#### Excerpt
────────────────

# NEWBIE...150 Gallon Freshwater tank New Setup Help



## brianc0428 (Nov 1, 2007)

I am in the process of putting together my first big tank. I would like assistance in setting it up right the first time. I will give you an idea of the fish that will be in it. And the current items that I have. Any Suggestions for other necessary equipment would be greatly appreciated.

Fish
1 Iridescent shark, 3 Gouramis, 1 common Pleco and 3 pictus catfish.

I currently have 2 Fluval filters a 405 & an FX5. What should I do for heater inline or glass tube? I was planning on buying the Coralife sl65 air pump. Will that be enough? Is an under the gravel filter a good idea or should I do something else? Any other suggestions? Thanks in advance. 

Brian


----------



## JouteiMike (Oct 7, 2006)

Hey Brian, welcome to the forum. Great to see somebody from Connecticut. I'm in West Hartford.

Sounds like a neat set-up you have. I'm curious, how big is the iridescent shark and pleco?

For the set-up the filtration sounds like it will be enough. The 405 filters 225 gallons per hour (gph) and the FX5 (nice filter) has 925 gph, in total, 1150. So that means your aquariums water is completely turned over roughly 7 and a half times every hour, which isn't too shabby. I think you'll be fine, but adding another fluval 405, or something like it wouldn't hurt.

────────────────

#### Given information
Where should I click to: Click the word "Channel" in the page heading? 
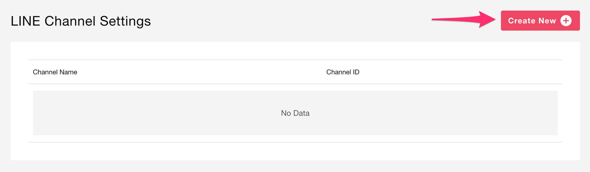pyautogui.click(x=70, y=21)
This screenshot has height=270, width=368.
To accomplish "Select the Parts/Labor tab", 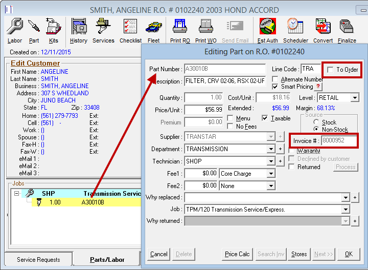I will 107,260.
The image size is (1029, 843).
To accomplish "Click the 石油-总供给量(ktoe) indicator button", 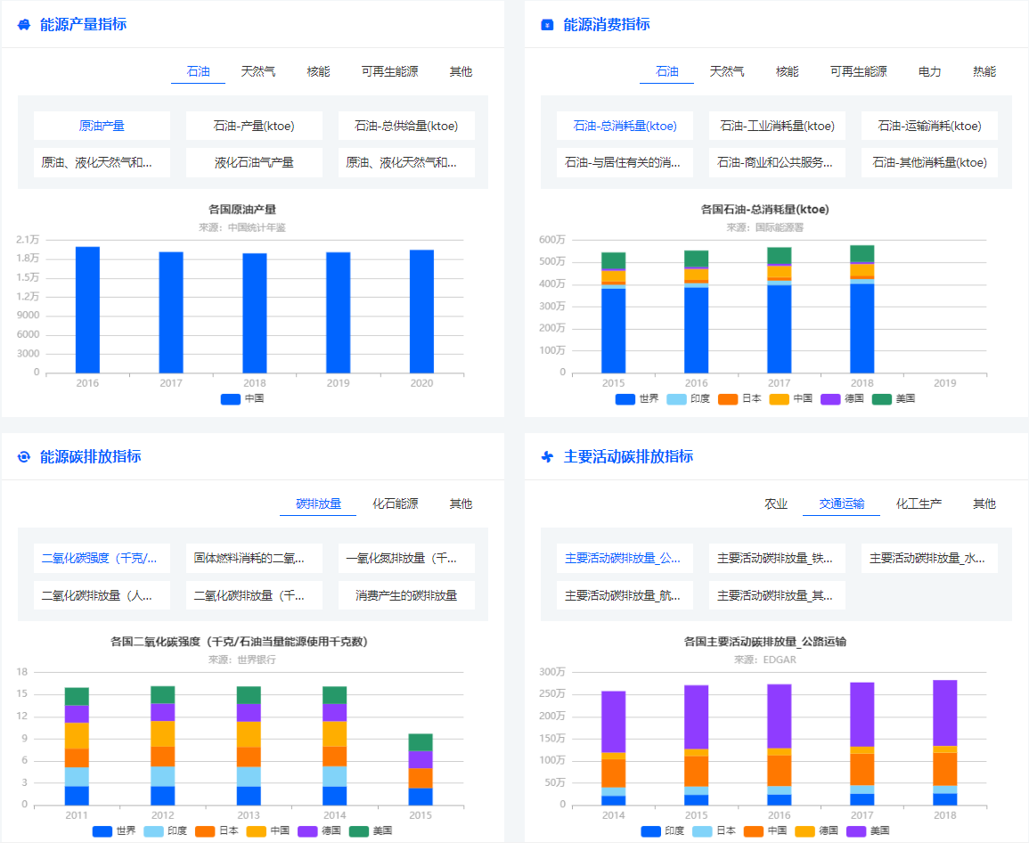I will [405, 126].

────────────────

#### Instruction A
In the aquarium setup thread, why does JouteiMike think the filtration will be enough? Answer in one to three sentences.
#### Instruction B
Answer these questions about the aquarium setup thread:
(i) Which two Fluval filters does Brian already have?
(ii) Which air pump was Brian planning to buy?
(iii) Where does JouteiMike live?
#### Instruction C
Continue the aquarium setup thread from the point where it stops.

#### Output A
The Fluval 405 filters 225 gallons per hour and the FX5 filters 925, for a combined 1150 gallons per hour. That turns the tank's water over roughly seven and a half times every hour, which he considers good enough.

#### Output B
(i) A 405 and an FX5.
(ii) The Coralife sl65.
(iii) West Hartford.

#### Output C
For the heaters, I have never had an in-line heater, only submersible glass, so it's up to you...maybe someone else can give you tips on that. I would advise you to think about getting 2 heaters though, in case one fails. 

The Coralife sl65 air pump is a pretty heavy duty pump, seems like it should suffice.

I would not bother with an under gravel filter, they are prone to problems with clogging, and cleaning can be a huge hassle. I'd just stick with power, wet/dry, and canister filters.

Have you thought about using power-heads? In larger aquariums, sometimes not enough water movement can be a problem. The power-heads will disperse water more efficiently throughout the aquarium, and the more exposed to the surface will increase oxygen levels of the tank.

Do you have other basic requirements, such as a liquid test kit for ammonia, nitrite, and nitrate? How about water dechlorinator? You'll need that. Water changes will need to be done fairly often in a tank with fish like that, the shark and pleco could grow over a foot long and they produce massive waste. Do you have a water changing method established? Personally, I use the Python gravel vac for mine.

What foods to you have to give the fish?


----------



## brianc0428 (Nov 1, 2007)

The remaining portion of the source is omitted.